Resultado de um procedimento inédito na região, as irmãs Kauany e Kerolyn vivem sem sequela aparente da cirurgia a que foram submetidas há 11 anos para garantir suas sobrevivências. As gêmeas siamesas nasceram unidas pelo tórax, dividindo órgãos vitais como intestino, fígado e bexiga.
Aos 11 anos, as duas estudam no quinto ano de uma escola municipal de Marau, no norte do Estado. Aos cuidados da mãe, a gerente de loja Adriana Ribeiro, elas levam uma vida saudável, com cuidados básicos de saúde, e brincam e dividem os mesmos gostos das demais crianças da mesma idade.
— A gente gosta de brincar, desenhar e dançar — respondem em sintonia as irmãs, uma completando a frase da outra.
Ao longo da vida, elas precisaram passar por alguns anos de alimentação suplementada e regrada, por conta das divisões dos órgãos. Mesmo sem a ligação física entre elas, as irmãs ainda são companheiras incondicionais e fazem tudo juntas, dividindo inclusive a mesma cama.

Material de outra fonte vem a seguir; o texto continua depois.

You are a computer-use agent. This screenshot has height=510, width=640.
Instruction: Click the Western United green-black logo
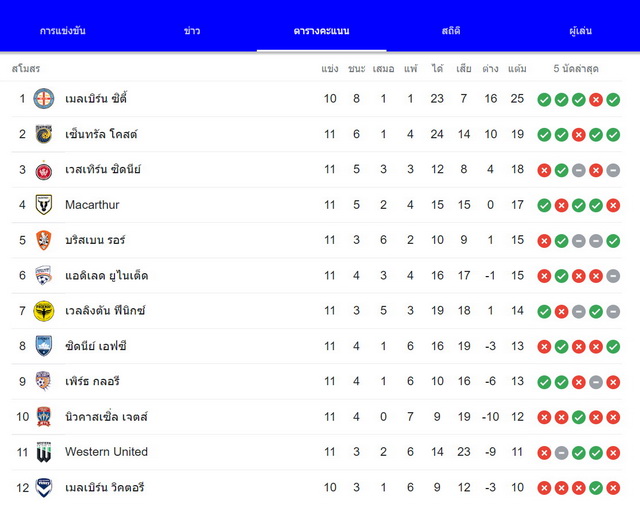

— Após 11 anos, eu ainda olho para elas e me surpreendo. Estão saudáveis, vão para escola e brincam. Hoje já tiramos tudo de letra. Ao longo destes anos, tudo foi sempre conversado, elas sempre tiveram clareza da condição delas. Conforme vão crescendo, eu vou falando sobre os procedimentos que ainda precisam ser feitos, para não assustá-las — explica a mãe.
Separação durou oito horas
Inédito e único no norte do Estado, o procedimento demandou estudo, preparação, planejamento. Uma equipe de seis médicos foi envolvida diretamente, com outros cerca de 20 profissionais que deram suporte nas áreas de anestesia, terapia intensiva e pediatria.
A cirurgia de separação foi realizada aos 10 meses de vida das gêmeas e durou cerca de oito horas. Foram divididas as partes do fígado, da bexiga e do intestino, que ficou um metro para cada uma. A fase final foi o fechamento do abdômen e da parte genital.
— Foi o caso mais complexo que tivemos, por isso levou tanto tempo e demandou tantos colegas. Na época, escolhemos fazer em Passo Fundo pela proximidade da família. As meninas estão bem, e daqui em diante só mexeremos no que envolver a qualidade de vida delas — relata o médico que acompanhou a operação, o cirurgião pediátrico Gustavo Pileggi Castro.
A mãe relembra que aguardou todo o momento ao lado da porta do bloco cirúrgico, acompanhando o progresso da cirurgia em meio a preces e à incerteza da sobrevivência das pequenas:
— Eu lembro até hoje do momento que pediram pela família delas no corredor, e me falaram que as duas estavam vivas. Aquilo foi como se tivessem tirado um peso das costas. A partir dali, contei os segundos até as ver, que estavam bem. Dormiram por 48 horas depois da cirurgia, dali foi uma vitória por dia.
Onze anos depois, os cuidados
Após o sucesso da separação, as meninas passaram pouco mais de um ano internadas no Hospital São Vicente de Paulo, em Passo Fundo, para reabilitação do estado de saúde e fortalecimento do sistema imunológico.
A alta veio em fevereiro de 2013, quando a dupla pode ir para casa junto das irmãs mais velhas, Kemely, hoje com 21 anos, e Thauany, 13. Entre os cuidados, elas precisaram passar por uma dieta especial e uso de bolsa de colostomia, que foi retirada por volta dos quatro anos.
— Coração de mãe é aquele que tem medo, sofre e clama. Mas minha cabeça sempre esteve em busca constante pelo bem delas. Foi uma busca constante e lutas diárias. Superamos cada momento — relembra Adriana.
Para o futuro, a família se prepara para uma cirurgia que Kauany deverá passar, para correção da bacia, com fechamento do quadril, e retirada de parte da bexiga.
— Elas possuem particularidades que precisam de cuidado sempre, mas novos procedimentos virão na tentativa de melhorar a qualidade de vida delas. Elas caminham, brincam e, se estão felizes desta forma, não tem o que mexermos — aponta o médico Gustavo Pileggi Castro.